● Exercise
Nothing but the listing below, retyped exactly, should appear in the answer.
*** Opening Material provided ***
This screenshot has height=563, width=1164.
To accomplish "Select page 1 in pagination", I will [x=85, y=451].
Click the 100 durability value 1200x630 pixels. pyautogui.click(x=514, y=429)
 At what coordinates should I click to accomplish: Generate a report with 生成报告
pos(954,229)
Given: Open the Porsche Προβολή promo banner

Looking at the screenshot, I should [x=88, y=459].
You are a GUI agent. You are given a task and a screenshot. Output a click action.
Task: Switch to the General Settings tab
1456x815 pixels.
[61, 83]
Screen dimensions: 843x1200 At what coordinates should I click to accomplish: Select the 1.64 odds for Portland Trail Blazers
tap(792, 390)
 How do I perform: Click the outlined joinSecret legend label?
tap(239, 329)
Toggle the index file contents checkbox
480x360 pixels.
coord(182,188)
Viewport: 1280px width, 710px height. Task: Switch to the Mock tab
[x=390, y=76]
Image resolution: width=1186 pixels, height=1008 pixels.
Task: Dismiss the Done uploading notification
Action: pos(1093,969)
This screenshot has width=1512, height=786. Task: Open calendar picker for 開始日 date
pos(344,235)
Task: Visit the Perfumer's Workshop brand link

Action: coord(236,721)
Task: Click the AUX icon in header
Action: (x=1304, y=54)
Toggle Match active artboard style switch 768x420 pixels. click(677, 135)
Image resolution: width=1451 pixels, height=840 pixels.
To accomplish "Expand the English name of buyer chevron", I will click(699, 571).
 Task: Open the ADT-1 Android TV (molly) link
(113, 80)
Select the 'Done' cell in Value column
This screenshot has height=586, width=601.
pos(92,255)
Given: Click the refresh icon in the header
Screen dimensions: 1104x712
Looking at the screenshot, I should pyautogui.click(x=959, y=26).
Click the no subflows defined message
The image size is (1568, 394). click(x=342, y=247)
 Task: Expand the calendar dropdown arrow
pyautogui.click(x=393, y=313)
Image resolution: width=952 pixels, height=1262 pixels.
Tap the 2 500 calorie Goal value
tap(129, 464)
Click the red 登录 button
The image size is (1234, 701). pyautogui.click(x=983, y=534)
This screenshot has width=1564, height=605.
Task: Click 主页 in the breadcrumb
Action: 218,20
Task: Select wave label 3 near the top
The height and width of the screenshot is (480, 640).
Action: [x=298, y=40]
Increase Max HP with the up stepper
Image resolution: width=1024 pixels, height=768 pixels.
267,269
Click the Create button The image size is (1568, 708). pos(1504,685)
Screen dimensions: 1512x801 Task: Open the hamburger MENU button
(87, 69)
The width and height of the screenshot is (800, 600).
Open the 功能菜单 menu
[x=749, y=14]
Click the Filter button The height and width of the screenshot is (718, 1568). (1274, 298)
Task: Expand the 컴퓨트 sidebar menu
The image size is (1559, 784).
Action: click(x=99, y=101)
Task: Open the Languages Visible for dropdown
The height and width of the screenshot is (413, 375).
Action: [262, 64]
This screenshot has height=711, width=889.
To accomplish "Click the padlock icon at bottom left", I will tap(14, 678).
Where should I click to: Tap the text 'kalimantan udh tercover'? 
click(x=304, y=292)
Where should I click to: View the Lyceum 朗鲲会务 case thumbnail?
*** Closing Material provided ***
● Output for this task
This screenshot has height=563, width=1164.
To accomplish "Select page 1 in pagination", I will [x=85, y=451].
Click the 100 durability value 1200x630 pixels. pyautogui.click(x=514, y=429)
 At what coordinates should I click to accomplish: Generate a report with 生成报告
pos(954,229)
Given: Open the Porsche Προβολή promo banner

Looking at the screenshot, I should [x=88, y=459].
You are a GUI agent. You are given a task and a screenshot. Output a click action.
Task: Switch to the General Settings tab
1456x815 pixels.
[61, 83]
Screen dimensions: 843x1200 At what coordinates should I click to accomplish: Select the 1.64 odds for Portland Trail Blazers
tap(792, 390)
 How do I perform: Click the outlined joinSecret legend label?
tap(239, 329)
Toggle the index file contents checkbox
480x360 pixels.
coord(182,188)
Viewport: 1280px width, 710px height. Task: Switch to the Mock tab
[x=390, y=76]
Image resolution: width=1186 pixels, height=1008 pixels.
Task: Dismiss the Done uploading notification
Action: pos(1093,969)
This screenshot has width=1512, height=786. Task: Open calendar picker for 開始日 date
pos(344,235)
Task: Visit the Perfumer's Workshop brand link

Action: coord(236,721)
Task: Click the AUX icon in header
Action: (x=1304, y=54)
Toggle Match active artboard style switch 768x420 pixels. click(677, 135)
Image resolution: width=1451 pixels, height=840 pixels.
To accomplish "Expand the English name of buyer chevron", I will click(699, 571).
 Task: Open the ADT-1 Android TV (molly) link
(113, 80)
Select the 'Done' cell in Value column
This screenshot has height=586, width=601.
pos(92,255)
Given: Click the refresh icon in the header
Screen dimensions: 1104x712
Looking at the screenshot, I should pyautogui.click(x=959, y=26).
Click the no subflows defined message
The image size is (1568, 394). click(x=342, y=247)
 Task: Expand the calendar dropdown arrow
pyautogui.click(x=393, y=313)
Image resolution: width=952 pixels, height=1262 pixels.
Tap the 2 500 calorie Goal value
tap(129, 464)
Click the red 登录 button
The image size is (1234, 701). pyautogui.click(x=983, y=534)
This screenshot has width=1564, height=605.
Task: Click 主页 in the breadcrumb
Action: 218,20
Task: Select wave label 3 near the top
The height and width of the screenshot is (480, 640).
Action: [x=298, y=40]
Increase Max HP with the up stepper
Image resolution: width=1024 pixels, height=768 pixels.
267,269
Click the Create button The image size is (1568, 708). pos(1504,685)
Screen dimensions: 1512x801 Task: Open the hamburger MENU button
(87, 69)
The width and height of the screenshot is (800, 600).
Open the 功能菜单 menu
[x=749, y=14]
Click the Filter button The height and width of the screenshot is (718, 1568). (1274, 298)
Task: Expand the 컴퓨트 sidebar menu
The image size is (1559, 784).
Action: click(x=99, y=101)
Task: Open the Languages Visible for dropdown
The height and width of the screenshot is (413, 375).
Action: [262, 64]
This screenshot has height=711, width=889.
To accomplish "Click the padlock icon at bottom left", I will tap(14, 678).
Where should I click to: Tap the text 'kalimantan udh tercover'? 
click(x=304, y=292)
Where should I click to: View the Lyceum 朗鲲会务 case thumbnail?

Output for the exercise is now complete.